Improvement is needed. It is very easy to be an Internet vendor with locations in one or just a few states, but with customers in all 50 states. And Internet sales as a percentage of retail sales continue to grow. A 12/22/09 Harris poll indicates that at least 50% of people online made a purchase.

I continue to stress the need for educational efforts as necessary for use tax compliance and for effective legislation. Unfortunately, some policymakers either do not understand the use tax or take advantage of the public's low understanding of it. When Governor Schwarzenegger vetoed AB 178 (CA's version of the NY "Amazon" law), he implied that it would be a tax increase on Californians. This of course is not true because the use tax has been around since 1935. If being compliant is a tax increase, federal, state and local coffers are in trouble. (For the governor's 7/1/09 statement upon vetoing AB 178, click here.)

How do you think states could get consumers to pay their use tax or for states to be able to get all vendors to collect it without putting them out of business due to compliance costs?

Wednesday, December 23, 2009

Australian Tax Reform

Australia’s Future Tax System Review Panel formed in May 2008 released its final report to the Federal Treasurer on 12/23/09 (ABC News). The report won't be made public until 2010.

Per documents on the Panel's website, the review of the tax system was extensive and over 1,000 public comments were received. The Panel's website notes that its objective was to create
"a tax-transfer structure that will position Australia to deal with its demographic, social, economic and environmental challenges, and enhance Australia's economic, social and environmental wellbeing." The review considered both national and subnational taxation, the role and size of government, trends in society and ways of doing business such as increased globalization, environmental issues including climate change, changes in technology, simplification and equity.

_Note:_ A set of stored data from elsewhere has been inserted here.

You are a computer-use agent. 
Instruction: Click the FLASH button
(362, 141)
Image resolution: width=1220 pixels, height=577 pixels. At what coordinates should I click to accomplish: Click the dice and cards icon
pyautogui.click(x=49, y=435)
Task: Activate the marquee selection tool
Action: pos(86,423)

Per a May 2008 press release, a comprehensive study of the tax system had not been performed for 50 years. However, the study did not include the GST.

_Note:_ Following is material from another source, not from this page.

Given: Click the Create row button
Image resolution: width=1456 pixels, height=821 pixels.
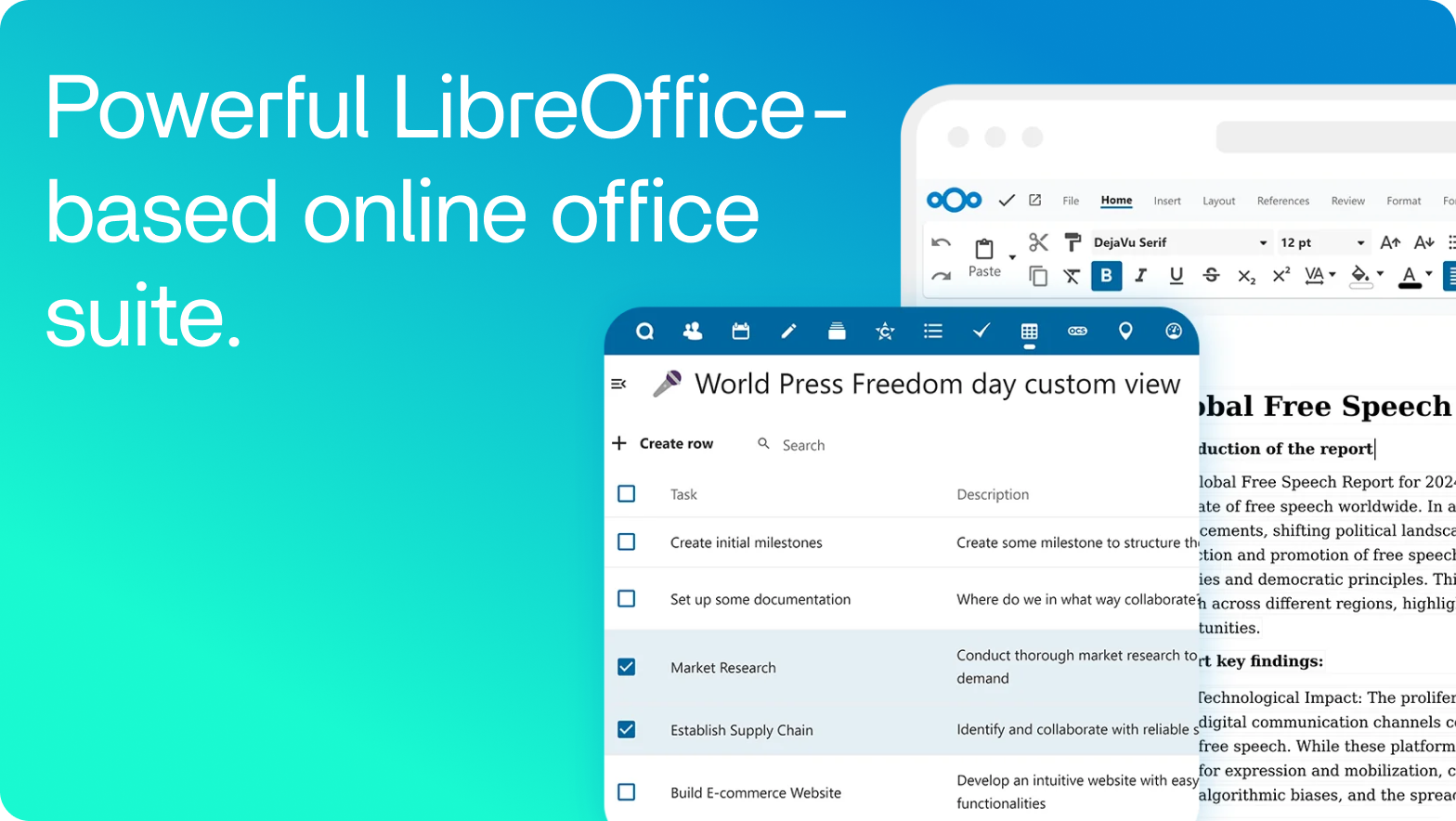Looking at the screenshot, I should coord(663,444).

Per the Panel's website: "The Review took a ‘root and branch’ approach and examined Australian and State government taxes, and interactions with the transfer system in order to make recommendations to position Australia to deal with the demographic, social, economic and environmental challenges that lie ahead."

I look forward to reading the final report. I think it is interesting and appropriate that the Panel considered how changes in demographics, the workforce, technology, environmental concerns, world markets and more might require changes to the tax system. It is also interesting that they considered federal-state interrelationships since what one level of government does with its tax system affects other levels and economic growth, societal well-being and environmental goals will best be achieved with the national and state governments work together rather than at cross purposes.

While the final report has not yet been released, there is a lot of background information on the Panel's website.

Friday, December 18, 2009

Bottled water tax proposed in Michigan

The Lt. Governor of Michigan has proposed a 10 cent per bottle tax on water to help fund education (Lt. Governor John Cherry press release of 12/14/09). Per Lt. Governor Cherry, it makes sense to tax one resource to fund another (Mlive.com 12/14/09). Is this a good idea? Based on principles of good tax policy and budgeting - no.

Equity - why a tax on bottled water and not other bottles or other acquisitions of water?

Economy in collection - there will be costs to both businesses and the government of collecting and auditing this new tax.

Neutrality - the tax will affect taxpayer decisions on whether to buy bottled water and where to buy it.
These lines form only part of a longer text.